The Need for a Constitution
The making of Indian constitution or any other constitution was deemed necessary to create a modern nation-state. The major reasons why a Constitution is needed for a nation are as follows:
- The constitution provides us with a set of rules that apply to all citizens. It paves the way for equal rights and proper justice.
- It is the basis of all the relationship between a state and its people.
- A well-defined constitution helps in maintaining trust among the different people residing in a nation.
- A constitution prescribes the methods of electing a democratic government along.
- The constitution provides directives to the governments and also checks their conduct.
- All democratic forms of government must have a constitution. It became a common practice after the Americans, and the French adopted a constitution after American independence and the French revolution respectively.
Path to the Indian Constitution
While the work upon drafting the constitution of India was going on, the idea of what democratic India should look like was constantly evolving during the freedom struggle.
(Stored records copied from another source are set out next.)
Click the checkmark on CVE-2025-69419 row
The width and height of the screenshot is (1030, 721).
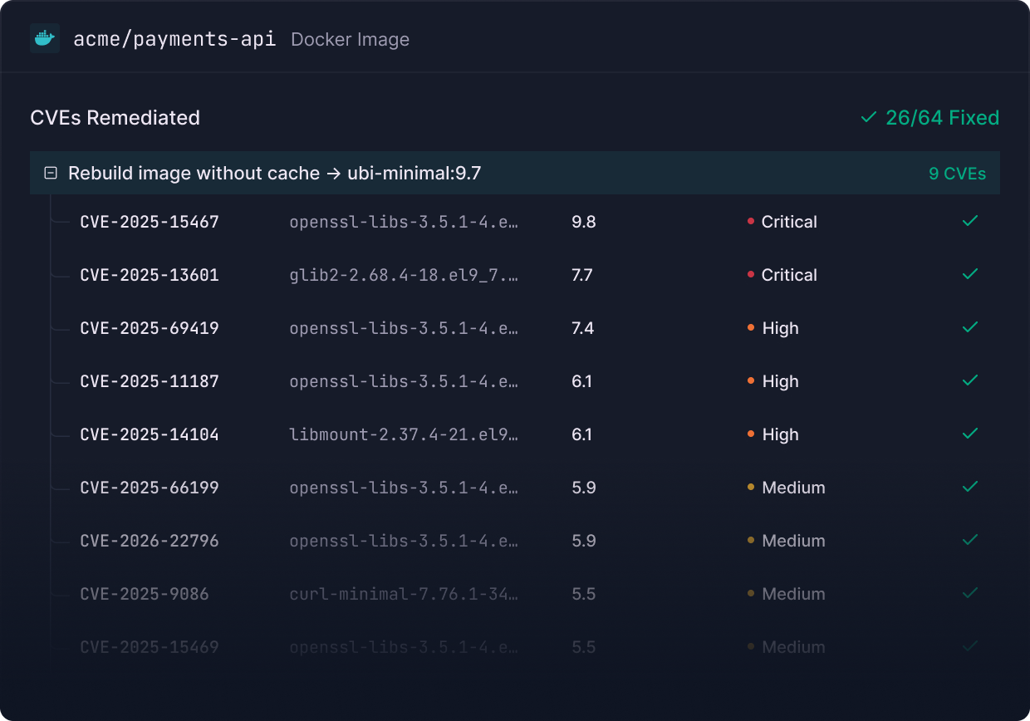[969, 328]
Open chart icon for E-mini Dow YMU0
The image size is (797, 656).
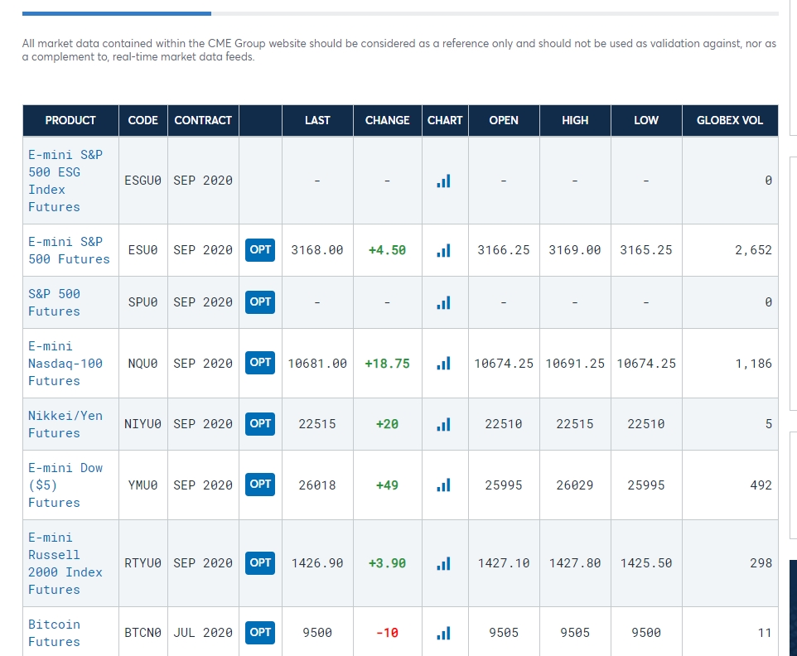pyautogui.click(x=444, y=485)
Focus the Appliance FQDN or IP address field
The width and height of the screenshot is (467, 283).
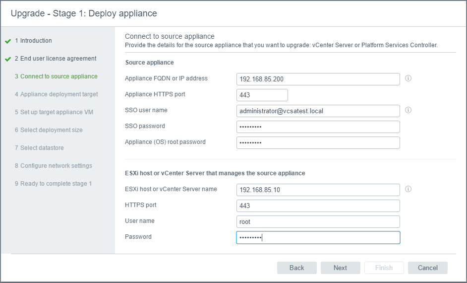(x=318, y=79)
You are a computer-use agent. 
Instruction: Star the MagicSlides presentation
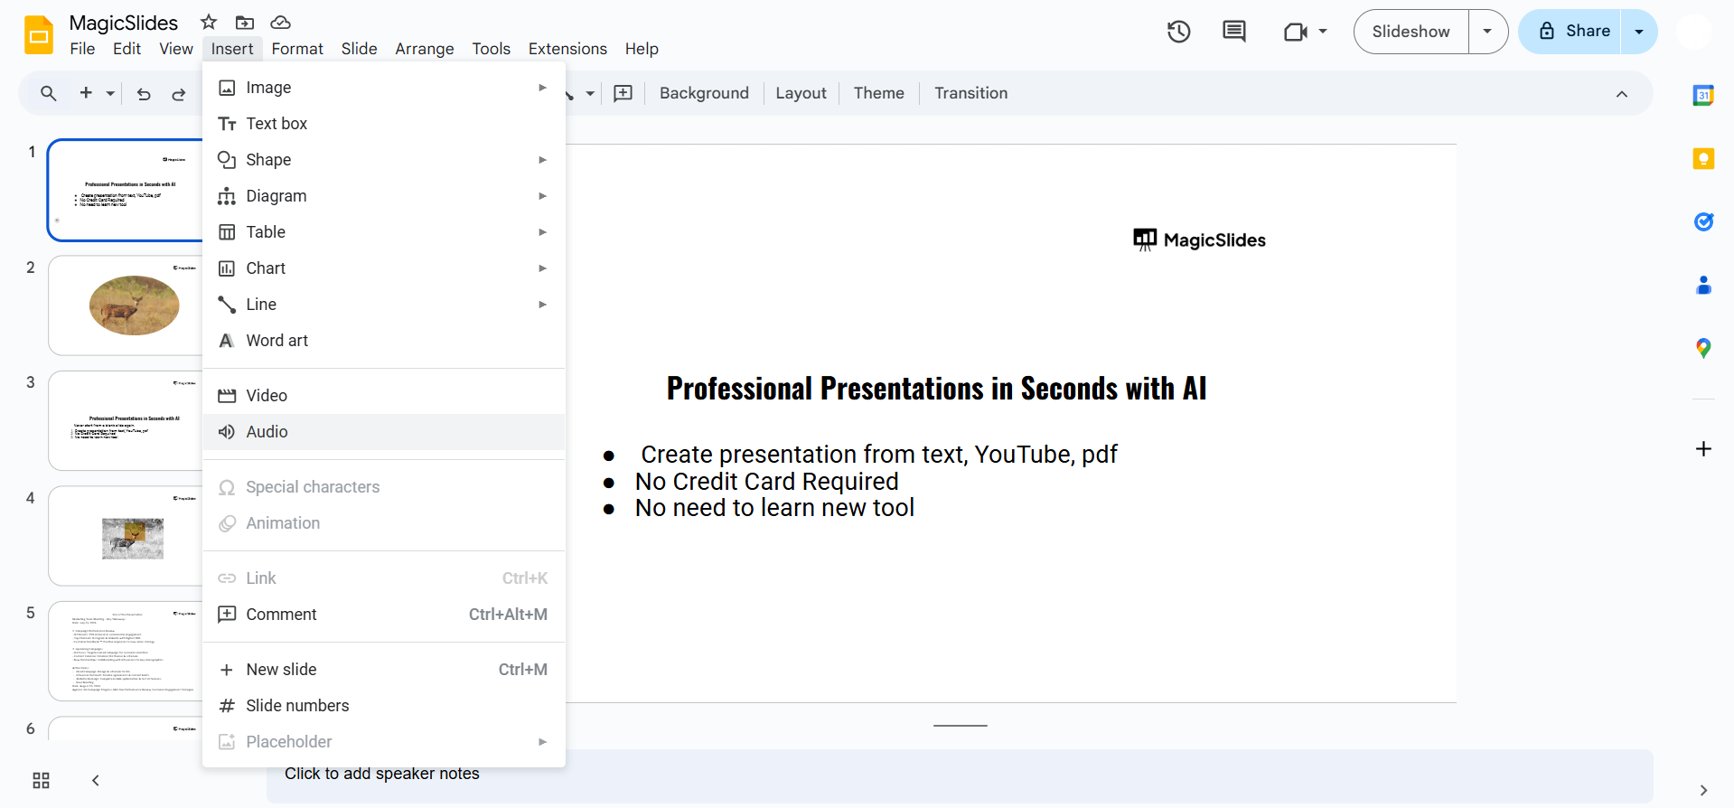(209, 23)
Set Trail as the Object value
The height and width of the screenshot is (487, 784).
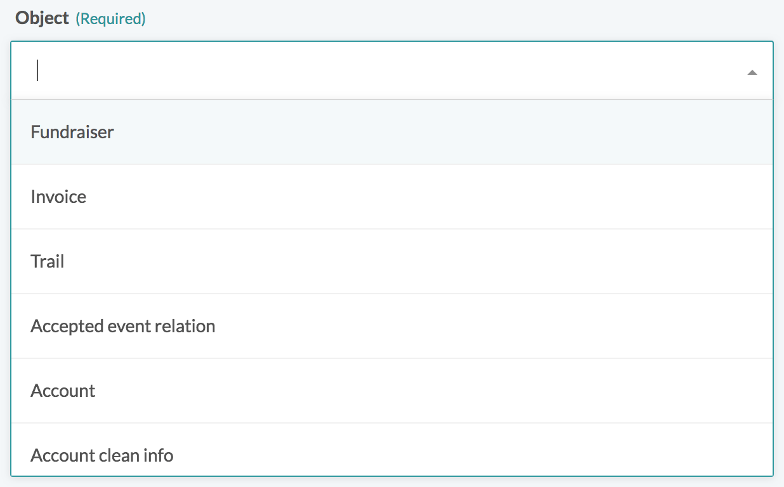(391, 261)
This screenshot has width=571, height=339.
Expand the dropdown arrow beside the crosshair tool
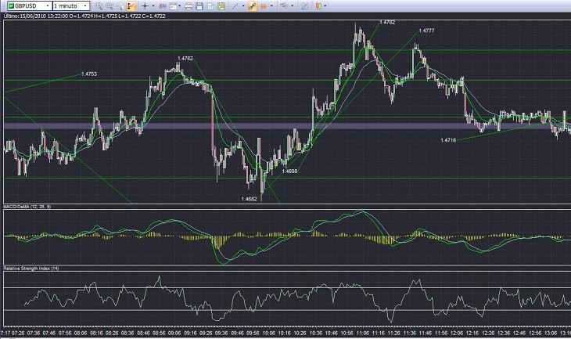154,5
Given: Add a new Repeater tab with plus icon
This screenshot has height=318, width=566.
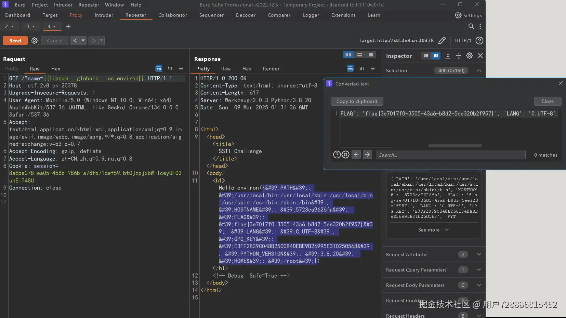Looking at the screenshot, I should [68, 26].
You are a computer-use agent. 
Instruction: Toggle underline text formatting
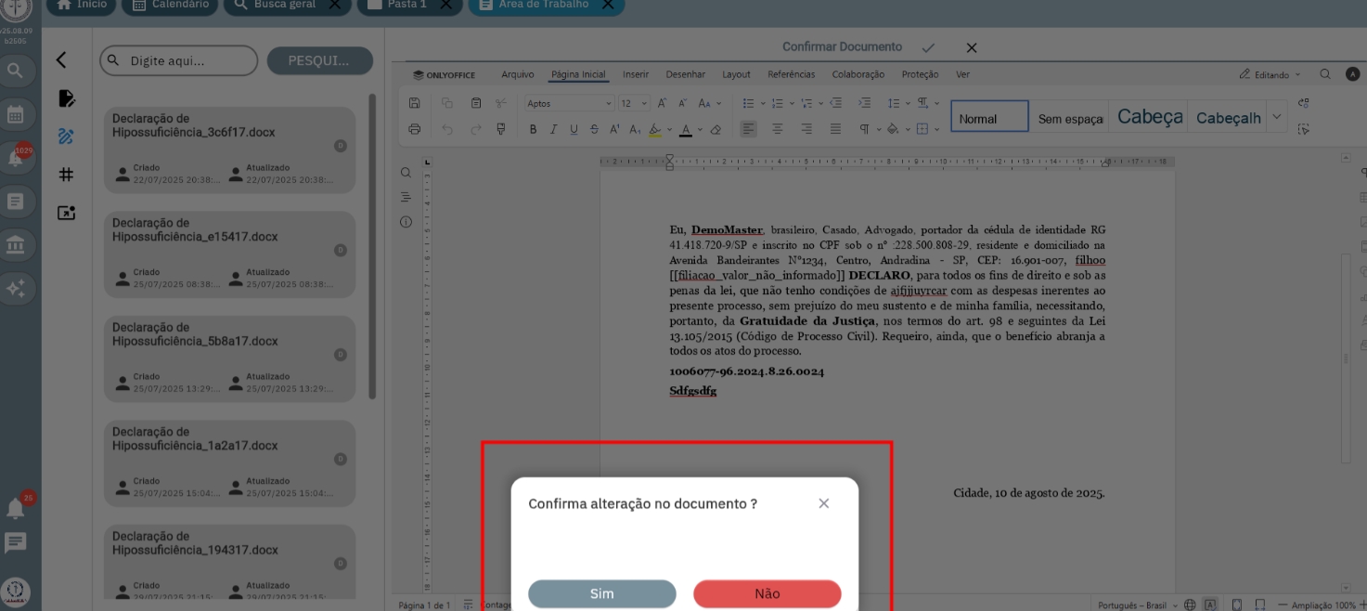point(574,130)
In 1928 Motilal Nehru along with other eight Congress leaders curated the constitution of India and then in 1931 resolution of the Karachi session of Indian National Congress emphasized on how independent India’s constitution should look like. These documents contained essential mentions like Right to Freedom and Equality, Universal Adult Franchise along with rights that were stated to protect the minorities in India. All the leaders who were prominent to the constituent assembly accepted all of these basic values. Thus, it was seen that the Indian constitution accepted many vital details as well as procedures from the Indian laws such as the Government of India Act 1935. The chapter also describes that some of the leaders of India were also influenced by the practice of parliamentary democracy in Britain, the French Revolution and the bill of rights in the US.
The Indian Constitution
India is such a diversified nation in terms of people, languages and is characterised by the complexity of caste and religious groups. Thus, the making of Indian constitution did justice was a challenging task as it had to do justice to every group. The Indian constitution was initiated in the constituent assembly. Elected members brainstormed to give space to the diverse nature of India.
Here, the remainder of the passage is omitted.